The Talend Data Health Barometer, which I quoted in my first article, yielded some pretty dire statistics. While almost all companies (99%) see data as crucial for success, 97% face challenges in using it. One-third say that not everyone in the company understands the data they work with, and 46% don’t feel their data is delivered at the speed and flexibility to make it useful to the business.

Unsurprisingly, the most recent Barometer recorded a 10-point drop in satisfaction in all five markers of data health: timeliness, accuracy, consistency, accessibility and completeness.

On the positive side, though, there are many companies that are cracking the data-health conundrum, and indeed realising the benefits we all know that data can deliver.

One such company is Globe Telecom. One of the largest suppliers of digital services in the Philippines, it faced the challenge of a saturated market with limited expansion opportunities. It realised the only way to grow was to nurture customer relationships and maximise lifelong value from each customer.

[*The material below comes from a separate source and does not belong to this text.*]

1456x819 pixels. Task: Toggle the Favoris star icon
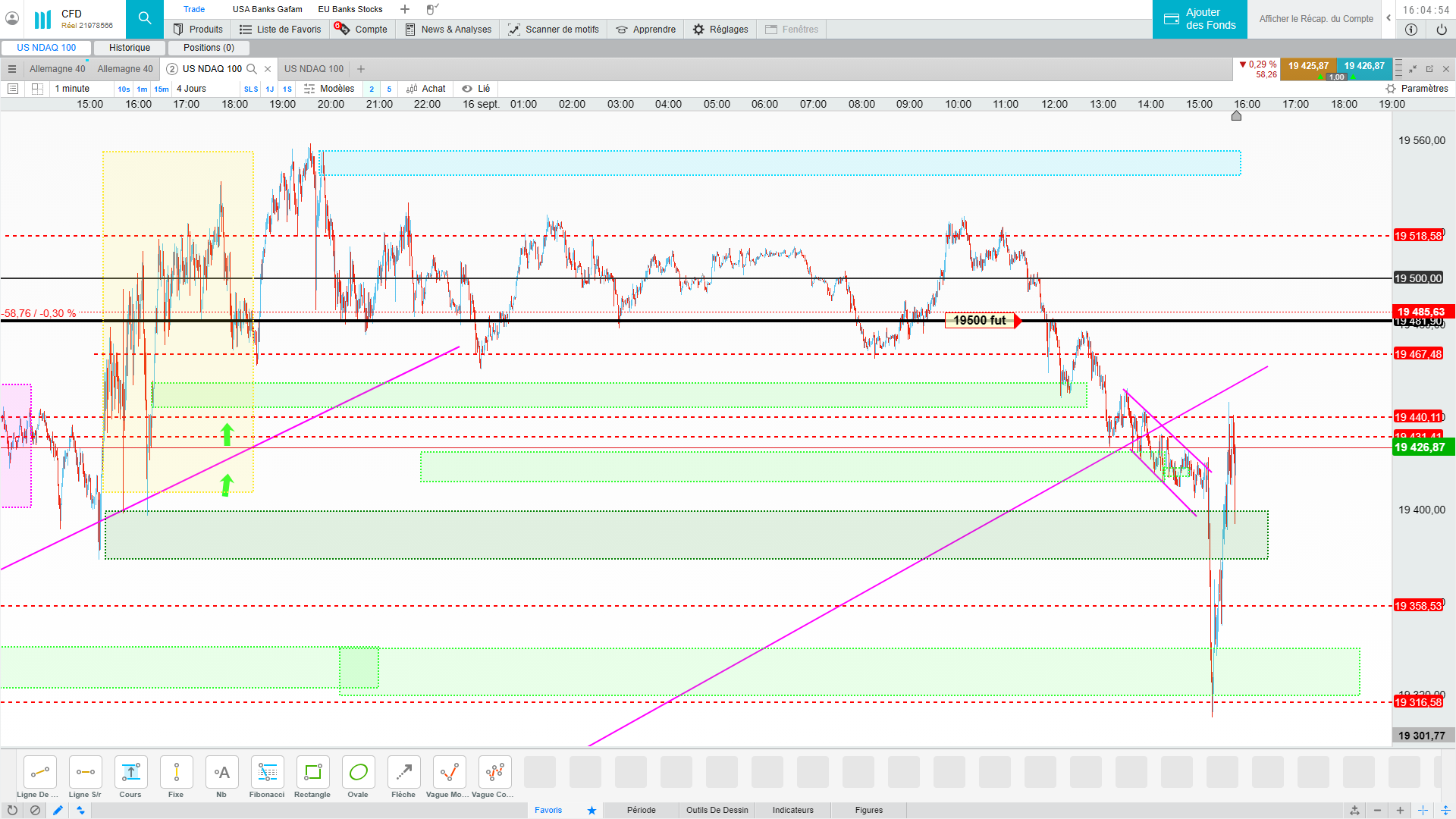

Like many companies, Globe Telecom had no problem getting data, but it used time-consuming and ineffectual manual processes to assess data quality. It found it hard to identify and resolve data challenges before they became problematic.

For this company, automating the process for assuring the quality of data as it flowed into the data lake was the solution. Doing so meant the data available to the company was as reliable as possible. In turn, better data quality built trust among the users.

The results were impressive: a 400% increase in trusted e-mail addresses, with a reduction of 30% in cost per lead. Even more important, the conversion rate increased by 13%.

Other visionary companies that are prepared to do the work are achieving similarly good results.

Wellness in humans is a multibillion-dollar industry because of the benefits it can potentially deliver. Similarly, healthy data can enable a company to continue thriving into the future on the solid foundation of a clear understanding of its customers and what they want. In both cases, one needs to take the steps necessary to ensure continued good health.